You have to see and understand Williamsburg and then East Williamsburg before you can understand my neighborhood, and what's going to happen to it. I live a ways from Williamsburg, but not that far. It takes maybe 20 minutes on a bike. And the L train - which runs out of the East Village in Manhattan one stop to Bedford and 7th, the center of Willia
msburg - continues East further into Brooklyn, dotting the neighborhoods with new hipster outposts.
It's interesting to see the gentrification happening, practically before my eyes. Since I moved into Bushwick from the "wrong" direction and didn't know what was happening right away, I am seeing these signs of white people/hipsters popping up everywhere as I commute between Bushwick and the Williamsburg/Greenpoint hipster highway of Brooklyn.

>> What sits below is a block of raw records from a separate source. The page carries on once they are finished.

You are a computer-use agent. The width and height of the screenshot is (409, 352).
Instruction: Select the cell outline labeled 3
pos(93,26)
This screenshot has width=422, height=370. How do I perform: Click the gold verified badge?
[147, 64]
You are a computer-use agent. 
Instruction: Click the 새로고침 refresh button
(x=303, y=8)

Here's what my neighborhood looks like, by the way (and we AIN'T near any waterway):

Anyway, there are several stops on the L line before the area near me and each has more and more coffee shops and interesting restaurants. My house is not close to the L line, though. We're on the J-M-Z line. Genitrification rides the L, not the J-M-Z.
But I found that if I ride my bike up Knickerbocker across Flushing for about 20 blocks, I get to the very first outpost of East Williamsburg. It's in this warehouse area next to the Morgan exit of the L line. "Mainstreet Morgntown," they call it. Bogart St. (JP, if you're reading this, this is where you'll be riding your bike to to get coffee)

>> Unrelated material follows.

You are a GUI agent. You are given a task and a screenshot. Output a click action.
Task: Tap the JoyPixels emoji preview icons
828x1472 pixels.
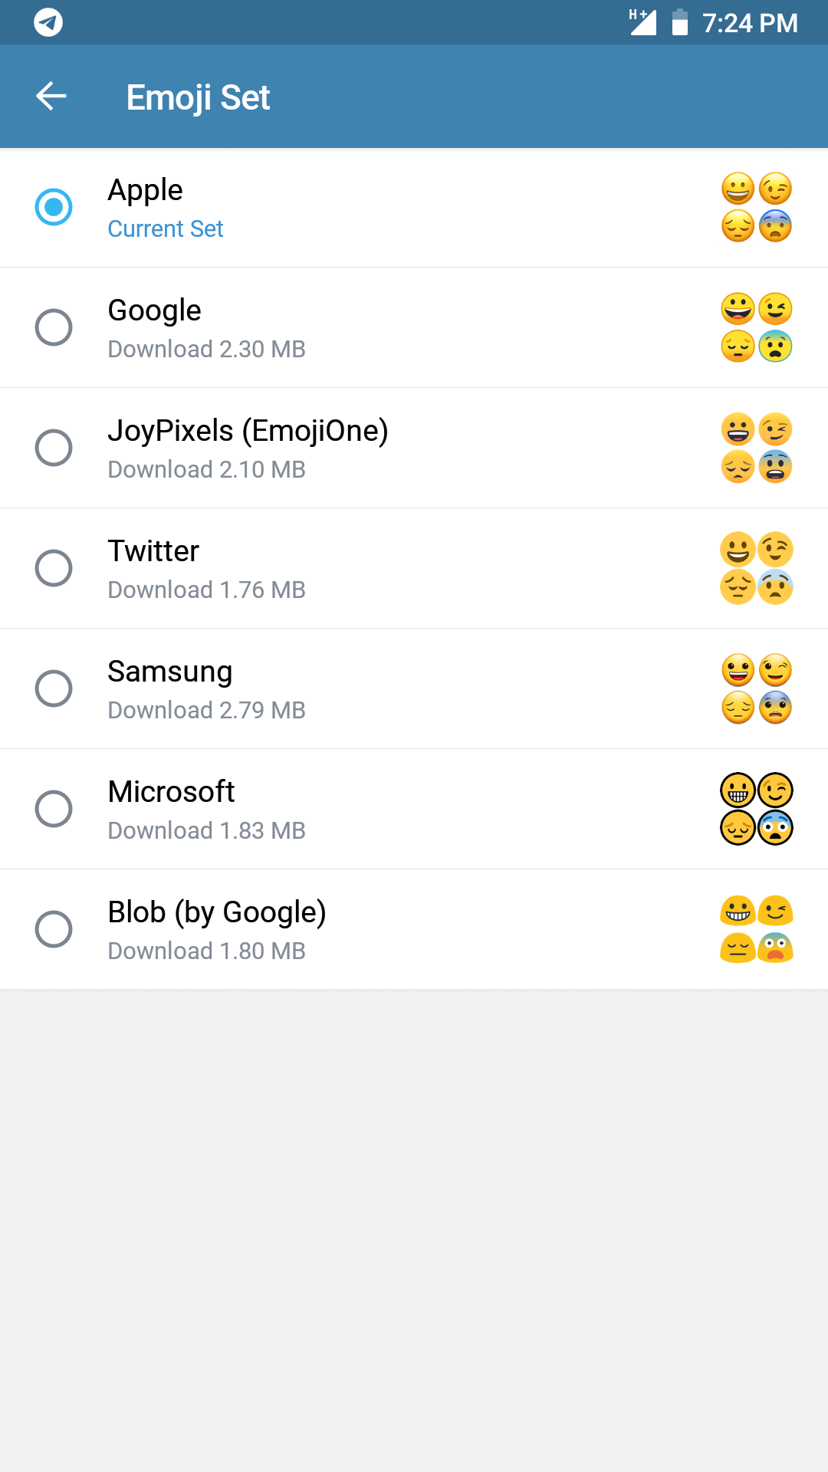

Anyway, it's wild to see shit like this just popping into a dead block in the middle of stuff that looks exactly like the last photo. But there it is - and thank God for a nice, white college boy like myself.

Another rad thing about New York is the internship that I'm working. It's in the pencil building in Greenpoint, a building that's literally bioling over with artists and ganja smoke.
The team of interns and our boss Will are working on making the Arthur website good enough that it can sort of stand in for the magazine until the funds to publish it again show up. Working for Will has been fun, although it takes a lot of my time that I would be otherwise using to find a job that pays me in money. I might have to bail out on them if that's what it takes to get a job, but for now it's something interesting to do - even though it's strange that I'm blogging for them about events in New York when I just got here...
The people here in New York have been surprising in a variety of ways. First: I expected people to sort of look like the hipsters anywhere else, just way more extreme and unrealistic. But that wasn't really the case at all. In fact, everyone here is mostly just sort of fancy. It's strange. The "hipsters" aren't very bohemian, not ore they very "artsy" looking. They mostly just look sort of rich. This is a bad generalization, but it has a lot of weight to it. I'm looking really shabby out here. Everyone is sort of dressed in black with sort of fancyish leather shoes. And glasses. It's interesting. I kind of feel like I showed up at a restaurant with a dress code that I didnt know about, and they let em stay but we were all a little uncomfortable.
Oh man, there's SO MUCH more.
I'm just sort of spending my time riding my bike around and going to coffee shops and looking at the internet. it isn't really what I wanted, but I had unrealistic expectations. I need a job and some friends (and maybe a girl to spoon with) and I'll be back on top. Anyway, I really miss Colorado and question my sanity for coming here at all. I don't think it's really the right place for me, but it's only been a week. This is quite the experience no matter how it goes.
Oh, also I got a ticket for riding on the sidewalk (NYC cops are total assholes, make no secret about being corrupt bullies, and are almost reason enough to never come here. I mean, you'll get your ass thrown in jail for some TOTALLY unreasonable shit!)
2 comments:
Hey man... great blog post. I am planning a temporary move to NYC at some point, just for the experience. It's interesting to hear from someone who's doing it.
You got it going on man, no sweat. I felt a lot of the same sensations upon moving to Philly many moons ago and came out on top of the world.